Task directions —
The records below are to be retyped in full, without any alteration.

Entries shown —
..............................

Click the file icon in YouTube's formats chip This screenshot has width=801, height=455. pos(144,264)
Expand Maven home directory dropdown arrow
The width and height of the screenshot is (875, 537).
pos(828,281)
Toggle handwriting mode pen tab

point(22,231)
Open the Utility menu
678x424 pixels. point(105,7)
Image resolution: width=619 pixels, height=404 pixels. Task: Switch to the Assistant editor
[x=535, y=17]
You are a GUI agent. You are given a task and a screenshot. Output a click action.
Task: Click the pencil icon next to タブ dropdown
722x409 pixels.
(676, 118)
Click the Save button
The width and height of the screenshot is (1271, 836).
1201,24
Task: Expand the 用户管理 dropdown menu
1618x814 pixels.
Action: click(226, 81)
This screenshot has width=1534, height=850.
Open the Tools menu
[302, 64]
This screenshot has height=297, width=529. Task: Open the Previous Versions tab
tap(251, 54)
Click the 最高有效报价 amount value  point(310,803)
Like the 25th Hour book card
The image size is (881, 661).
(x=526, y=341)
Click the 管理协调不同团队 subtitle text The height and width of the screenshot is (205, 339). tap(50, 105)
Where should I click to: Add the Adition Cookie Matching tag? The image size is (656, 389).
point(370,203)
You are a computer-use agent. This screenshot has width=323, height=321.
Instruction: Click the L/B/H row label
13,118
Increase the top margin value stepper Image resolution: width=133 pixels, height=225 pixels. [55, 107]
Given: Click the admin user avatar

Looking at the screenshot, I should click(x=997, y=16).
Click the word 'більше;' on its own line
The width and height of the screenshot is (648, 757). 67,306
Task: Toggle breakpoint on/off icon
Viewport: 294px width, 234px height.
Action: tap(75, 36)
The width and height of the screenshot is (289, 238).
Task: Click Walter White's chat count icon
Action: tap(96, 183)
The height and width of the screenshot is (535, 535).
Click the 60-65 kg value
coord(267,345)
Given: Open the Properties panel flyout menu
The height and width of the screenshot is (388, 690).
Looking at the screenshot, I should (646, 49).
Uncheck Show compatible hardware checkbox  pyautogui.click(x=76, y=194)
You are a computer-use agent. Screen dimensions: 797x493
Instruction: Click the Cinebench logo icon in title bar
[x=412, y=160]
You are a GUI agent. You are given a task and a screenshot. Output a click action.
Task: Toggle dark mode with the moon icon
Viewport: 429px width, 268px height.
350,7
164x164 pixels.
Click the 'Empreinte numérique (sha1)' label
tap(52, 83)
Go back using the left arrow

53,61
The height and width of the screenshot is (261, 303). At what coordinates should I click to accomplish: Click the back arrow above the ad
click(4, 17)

..............................

Exercise output —
Click the file icon in YouTube's formats chip This screenshot has width=801, height=455. pos(144,264)
Expand Maven home directory dropdown arrow
The width and height of the screenshot is (875, 537).
pos(828,281)
Toggle handwriting mode pen tab

point(22,231)
Open the Utility menu
678x424 pixels. point(105,7)
Image resolution: width=619 pixels, height=404 pixels. Task: Switch to the Assistant editor
[x=535, y=17]
You are a GUI agent. You are given a task and a screenshot. Output a click action.
Task: Click the pencil icon next to タブ dropdown
722x409 pixels.
(676, 118)
Click the Save button
The width and height of the screenshot is (1271, 836).
1201,24
Task: Expand the 用户管理 dropdown menu
1618x814 pixels.
Action: click(226, 81)
This screenshot has width=1534, height=850.
Open the Tools menu
[302, 64]
This screenshot has height=297, width=529. Task: Open the Previous Versions tab
tap(251, 54)
Click the 最高有效报价 amount value  point(310,803)
Like the 25th Hour book card
The image size is (881, 661).
(x=526, y=341)
Click the 管理协调不同团队 subtitle text The height and width of the screenshot is (205, 339). tap(50, 105)
Where should I click to: Add the Adition Cookie Matching tag? The image size is (656, 389).
point(370,203)
You are a computer-use agent. This screenshot has width=323, height=321.
Instruction: Click the L/B/H row label
13,118
Increase the top margin value stepper Image resolution: width=133 pixels, height=225 pixels. [55, 107]
Given: Click the admin user avatar

Looking at the screenshot, I should click(x=997, y=16).
Click the word 'більше;' on its own line
The width and height of the screenshot is (648, 757). 67,306
Task: Toggle breakpoint on/off icon
Viewport: 294px width, 234px height.
Action: tap(75, 36)
The width and height of the screenshot is (289, 238).
Task: Click Walter White's chat count icon
Action: tap(96, 183)
The height and width of the screenshot is (535, 535).
Click the 60-65 kg value
coord(267,345)
Given: Open the Properties panel flyout menu
The height and width of the screenshot is (388, 690).
Looking at the screenshot, I should (646, 49).
Uncheck Show compatible hardware checkbox  pyautogui.click(x=76, y=194)
You are a computer-use agent. Screen dimensions: 797x493
Instruction: Click the Cinebench logo icon in title bar
[x=412, y=160]
You are a GUI agent. You are given a task and a screenshot. Output a click action.
Task: Toggle dark mode with the moon icon
Viewport: 429px width, 268px height.
350,7
164x164 pixels.
Click the 'Empreinte numérique (sha1)' label
tap(52, 83)
Go back using the left arrow

53,61
The height and width of the screenshot is (261, 303). At what coordinates should I click to accomplish: Click the back arrow above the ad
click(4, 17)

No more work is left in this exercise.